What needs to be done
Edit the listing lines between the line containing "Where should I" and the line containing "the Learn More", inclusive, and swap "promotion" for "banner". Change nothing else and return only those lines.

Supplied entries
----------------------------------------
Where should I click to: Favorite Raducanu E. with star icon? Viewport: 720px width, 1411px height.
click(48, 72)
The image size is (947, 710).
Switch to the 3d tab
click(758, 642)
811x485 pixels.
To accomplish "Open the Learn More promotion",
----------------------------------------
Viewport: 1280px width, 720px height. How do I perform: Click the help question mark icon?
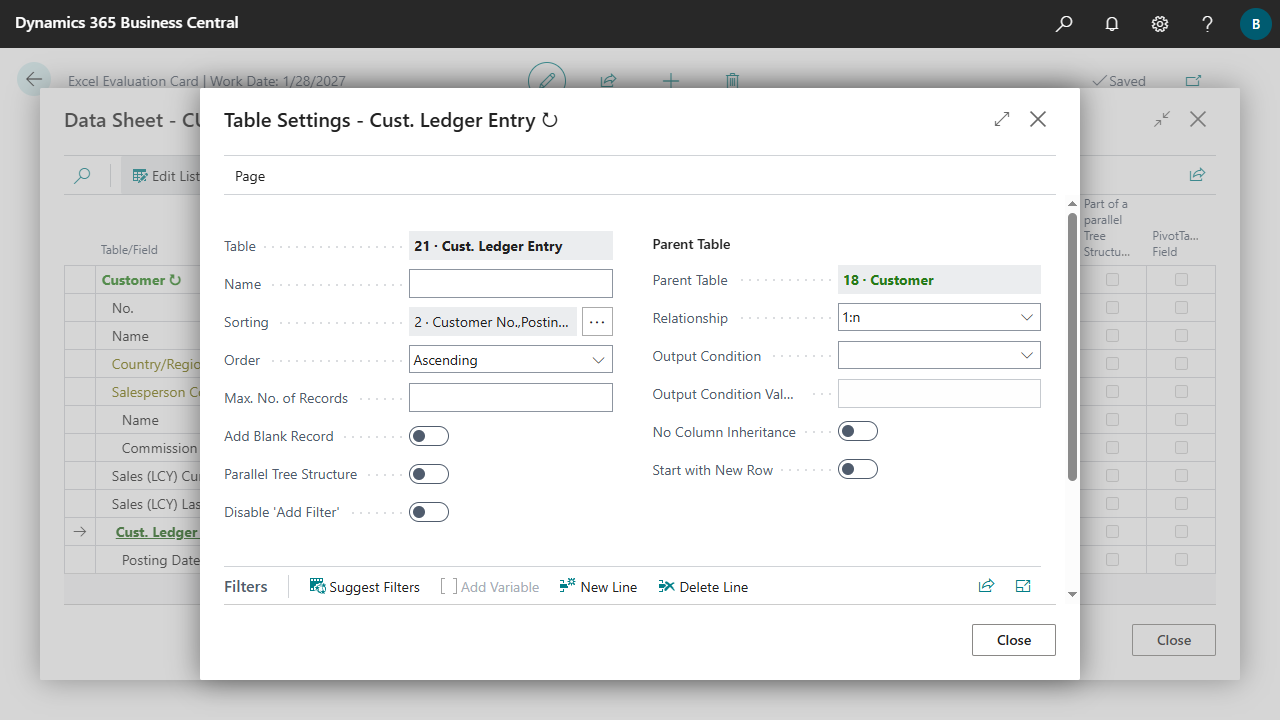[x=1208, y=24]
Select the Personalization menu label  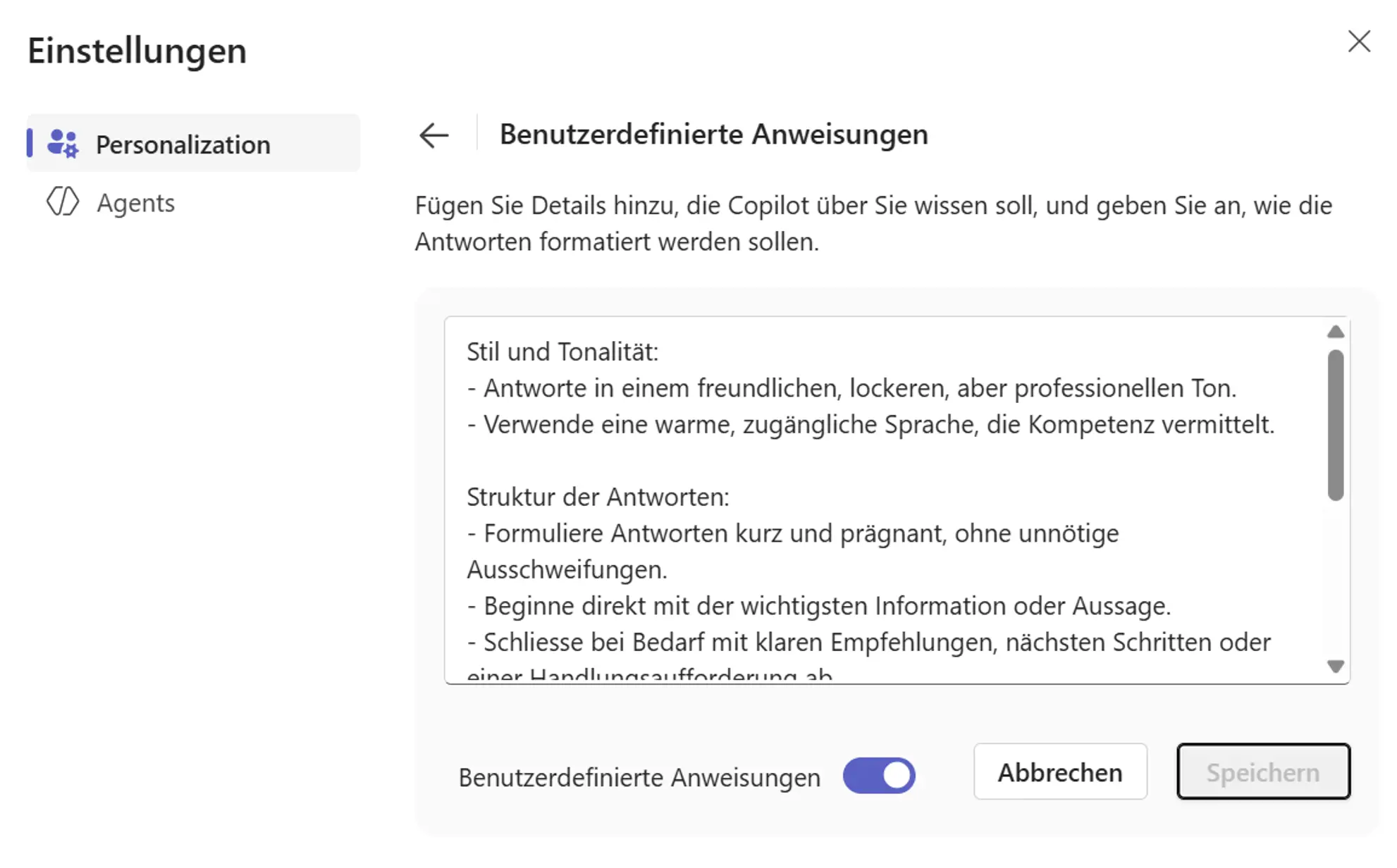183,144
----------------------------------------
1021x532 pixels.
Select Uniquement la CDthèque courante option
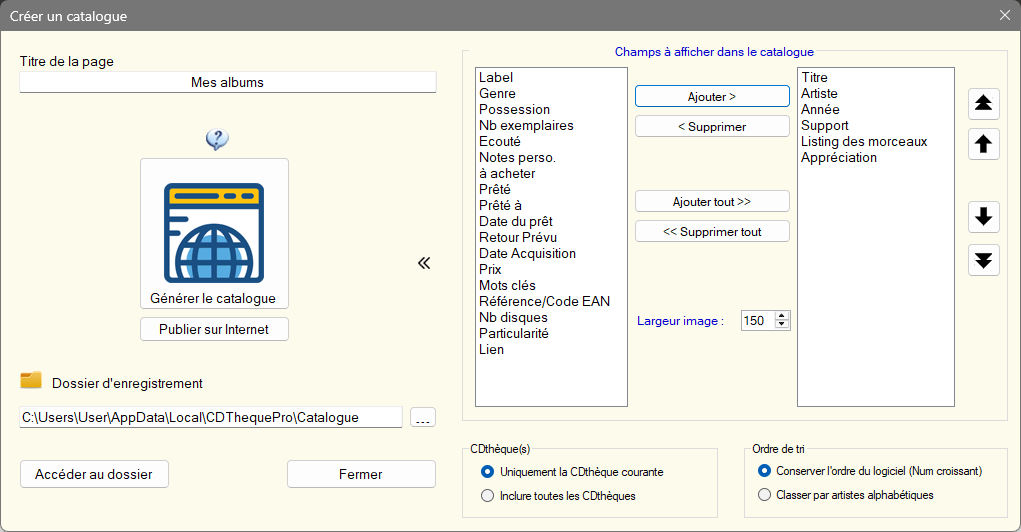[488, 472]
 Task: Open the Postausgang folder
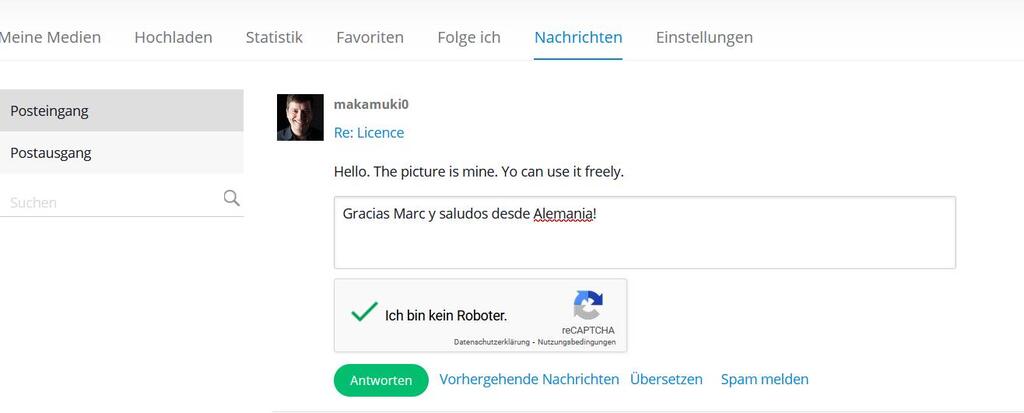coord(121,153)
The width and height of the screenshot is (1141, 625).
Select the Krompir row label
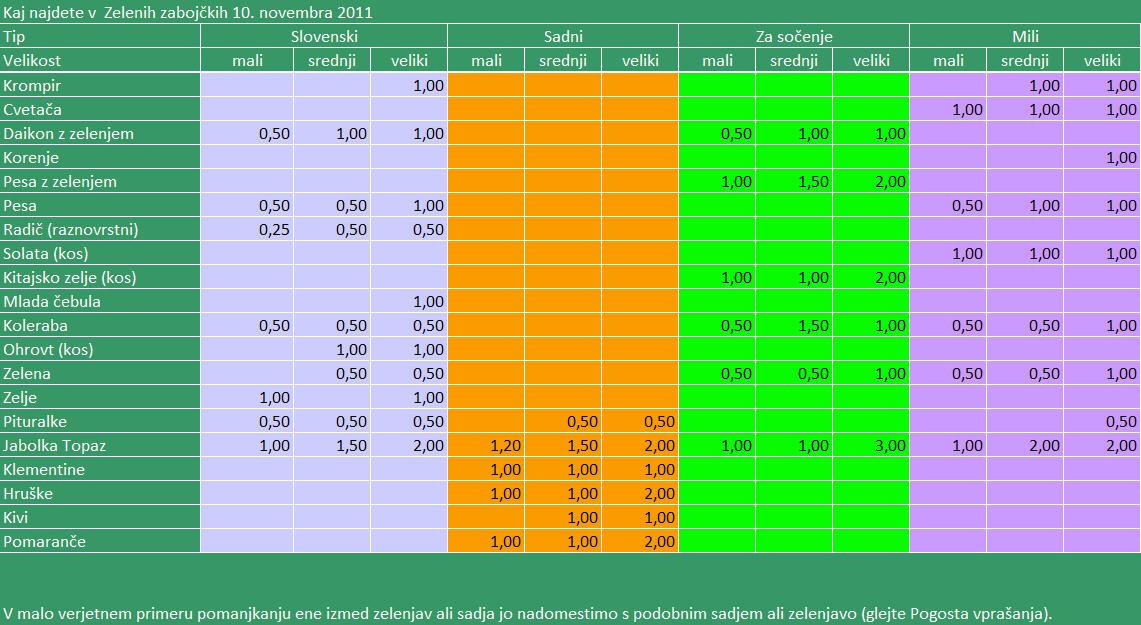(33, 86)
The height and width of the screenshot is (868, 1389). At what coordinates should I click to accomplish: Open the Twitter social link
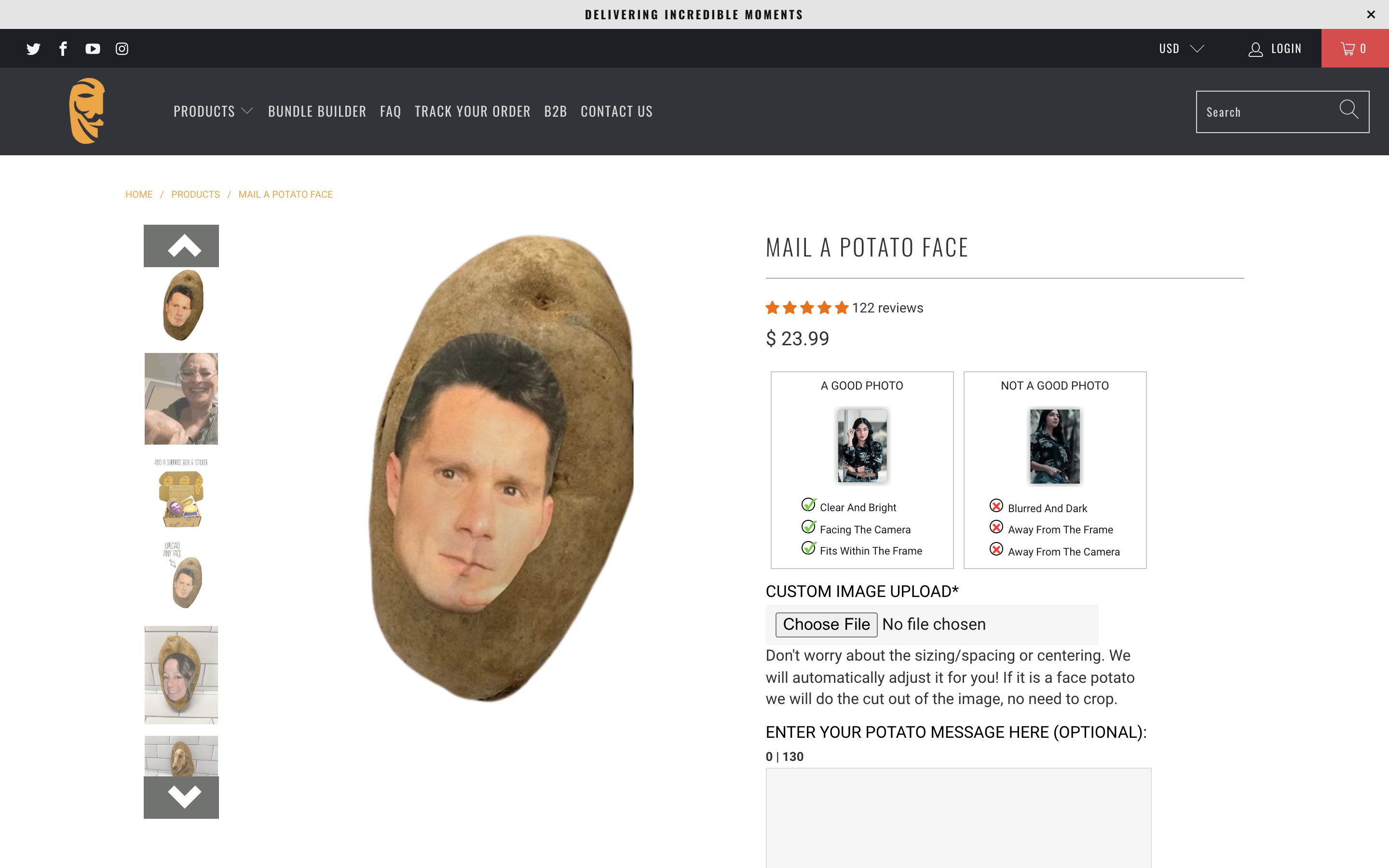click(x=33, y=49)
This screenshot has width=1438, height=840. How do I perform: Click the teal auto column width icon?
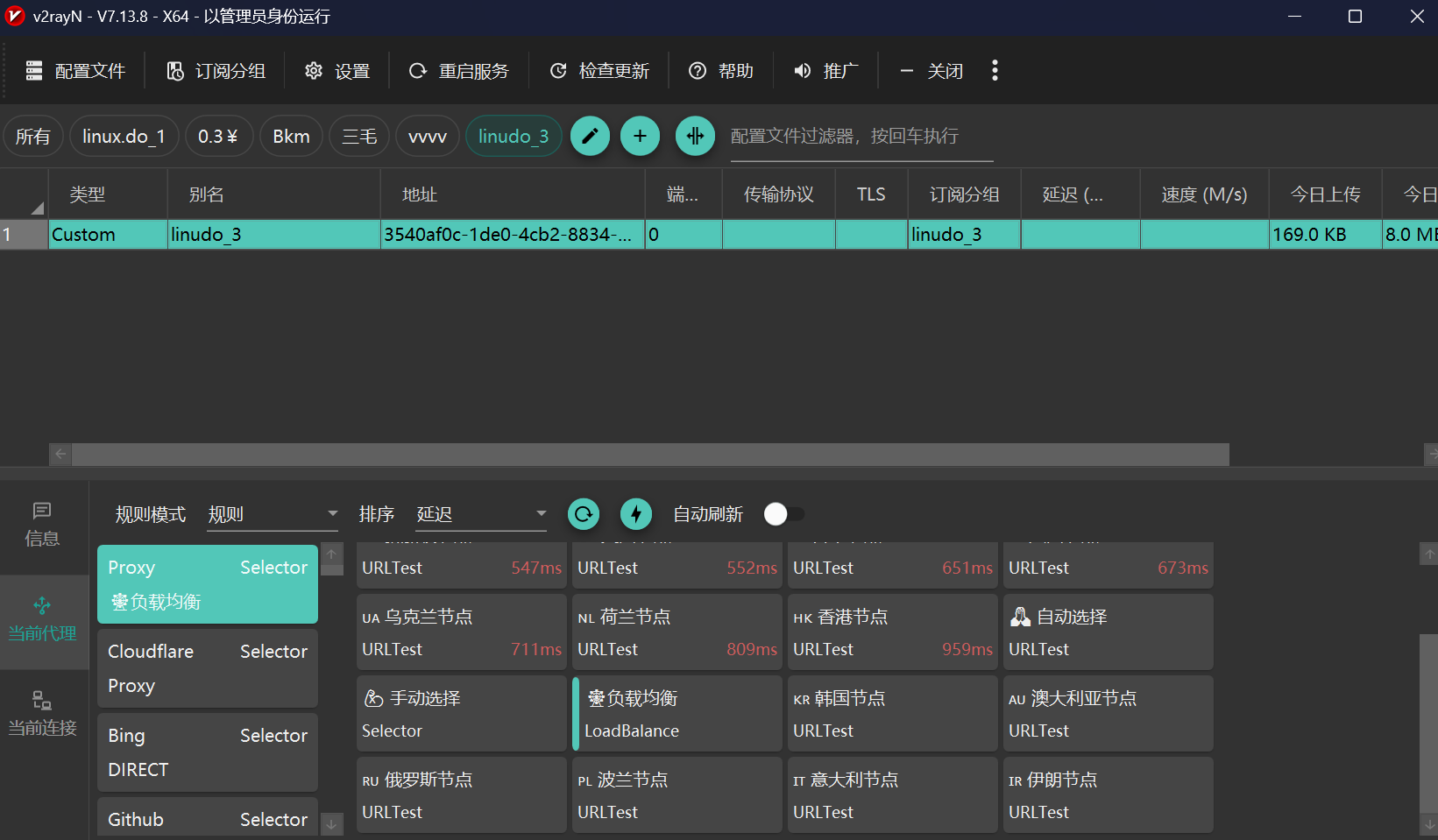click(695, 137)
----------------------------------------
Answer below
Where should I click to: Favorite Raducanu E. with star icon? Viewport: 720px width, 1411px height.
click(48, 72)
The image size is (947, 710).
Switch to the 3d tab
click(758, 642)
811x485 pixels.
To accomplish "Open the Learn More banner",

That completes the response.